Tony Stewart is ready to ride at Daytona in a few weeks.
Based upon how he looked this past Monday on the opening day of the 32nd annual NASCAR media tour in Charlotte, N.C., Tony Stewart fans can breath a collective sigh of relief. Their favorite driver appears healthy and ready to resume the rigors of NASCAR Sprint Cup racing in just over a week in preparation for the Feb. 23 Daytona 500.
To say that Stewart's recovery from a sprint car accident early last August—which resulted in multiple fractures of his leg, requiring at least three surgeries, lengthy hospitalizations and an even lengthier recovery—has been arduous is putting it mildly.
But the man nicknamed "Smoke" looks good. While he may have a few more grey hairs, heck, he almost looks totally like the old Tony.
Why, he even has a slight paunch in his midsection, which has become somewhat of a trademark of his over his career. Probably a few too many Oreos and cans of Schlitz beer over the last six months, but that's another story for another time.
The biggest key is Stewart WILL race at Daytona, just slightly more than six months after the worst wreck of his racing career.
I'm sure there were numerous doubters who wondered if Stewart would ever be able to race again, let alone be able to make it back inside a race car slightly over six months after the wreck. But to his credit, the sometimes cantankerous Stewart was nothing but a model patient in his attempts and efforts to return to 100 percent physical form.
Admittedly, Stewart said last Monday that he isn't 100 percent just yet. He wouldn't give a number, but it's fair to say he's probably around 85 to 90 percent. The remainder of his recovery will take time. But the most important thing is he has not only been cleared by his own doctors to race, but also NASCAR's doctors, having received clearance a little over a week ago.
Sure, there's the risk that Stewart could re-injure himself in a wreck in a Sprint Cup car, particularly in the always unpredictable 500. But he is going into Speedweeks with no fear or hesitation. This is the way he earns his living. This is what he loves to do—and what he does best. It's also what inspired and drove him forward during the long recovery and rehab from last summer's crash.
Stewart even surprised the more than 200 media members on the tour, saying he fully intended to go back to his extracurricular schedule of racing in other series during his off-time from the Sprint Cup grind.
Some race car drivers go fishing or hunting to relax, but not Stewart and others like Kyle Busch. If there's a race to be run somewhere between California and Maine, they'll find it. In other words, Stewart fully intends to "relax" by racing sprint cars and modifieds at any dirt track or paved short track that will have him.
Doing just that is what caused him trouble last year. He had been attempting to compete in 100 total races in 2013—36 Sprint Cup events and 60-plus races in the sprint car and modified world.

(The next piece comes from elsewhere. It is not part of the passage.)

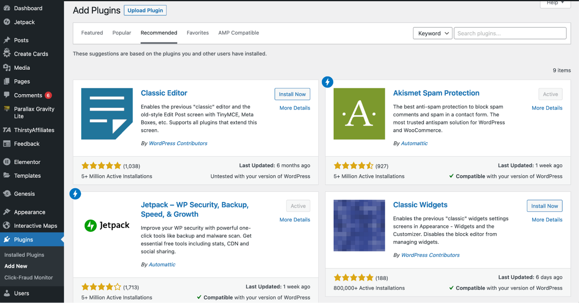Open the Keyword search type dropdown
579x303 pixels.
[x=433, y=33]
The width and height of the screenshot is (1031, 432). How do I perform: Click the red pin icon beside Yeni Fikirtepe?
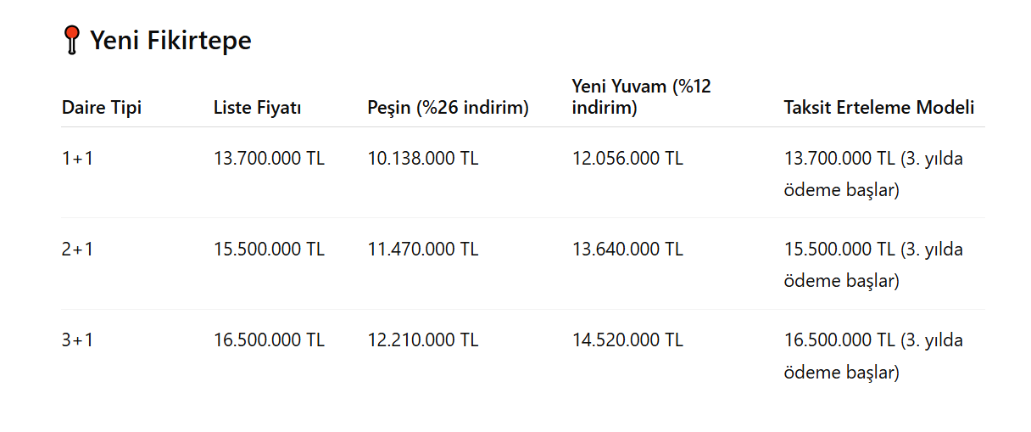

You'd think that suffering such a devastating injury would prompt Stewart to forgo any more extracurricular racing going forward, but not the Columbus, Ind., native. In addition to racing in Sprint Cup, he fully intends on getting back in his beloved sprint cars and modifieds at some point this season and essentially picking up where he left off when his racing exploits were so rudely wrecked.
One thing, however, is different heading into the new season. Stewart will voluntarily not compete in the Nationwide Series opener at Daytona, which is held the day before Sprint Cup's Great American Race.
There's no sense in pushing himself too much early on. Yes, he's cleared to race in the 500 as well as the rest of the Sprint Cup season, but even Stewart knows he should be a bit more judicious about pushing himself physically, particularly early in the season. He can always race in the July Nationwide Series race at Daytona if he wants to.
Stewart and his handlers are smart enough to know that if he tries to race at 85 or 90 percent in not only Sprint Cup, but also in other series, he could be setting himself up for trouble. Not to mention the potential for major setback, if not running the risk of incurring other injuries from other wrecks.
So, for now, Stewart will race in only his full-time capacity, namely, Sprint Cup—and not sprint car (there's a big difference, obviously, between those two genres).
I can understand that there very well may be numerous Stewart fans who, while they're ecstatic about seeing him back in the No. 14 Stewart Haas Racing Chevrolet, they're also worried about the risk of re-injury. It's human nature to think that, especially of someone many fans consider part of their extended family.
Stewart should be both humbled and flattered that his fans are so concerned about his well-being—and he is, based upon what he told reporters last week.
But as gritty, determined and competitive of an individual as he is, he's also no fool. He knows that another really bad wreck, particularly in a series other than the more protective world of Sprint Cup, could not just set him back, it could potentially knock him out this time for a lot longer, if not for the rest of his career.
That's why, if you were hoping to see Stewart race in a sprint car or modified at a local short track near you sometime this spring, summer or fall, don't be surprised if that doesn't happen. He needs to take care of himself first and his Sprint Cup career second, and only then, when he's 100 percent recovered and healthy, should he think about climbing into a sprint car or modified.
Anything else would be foolish—and Stewart knows that.
*All information was obtained firsthand by the writer.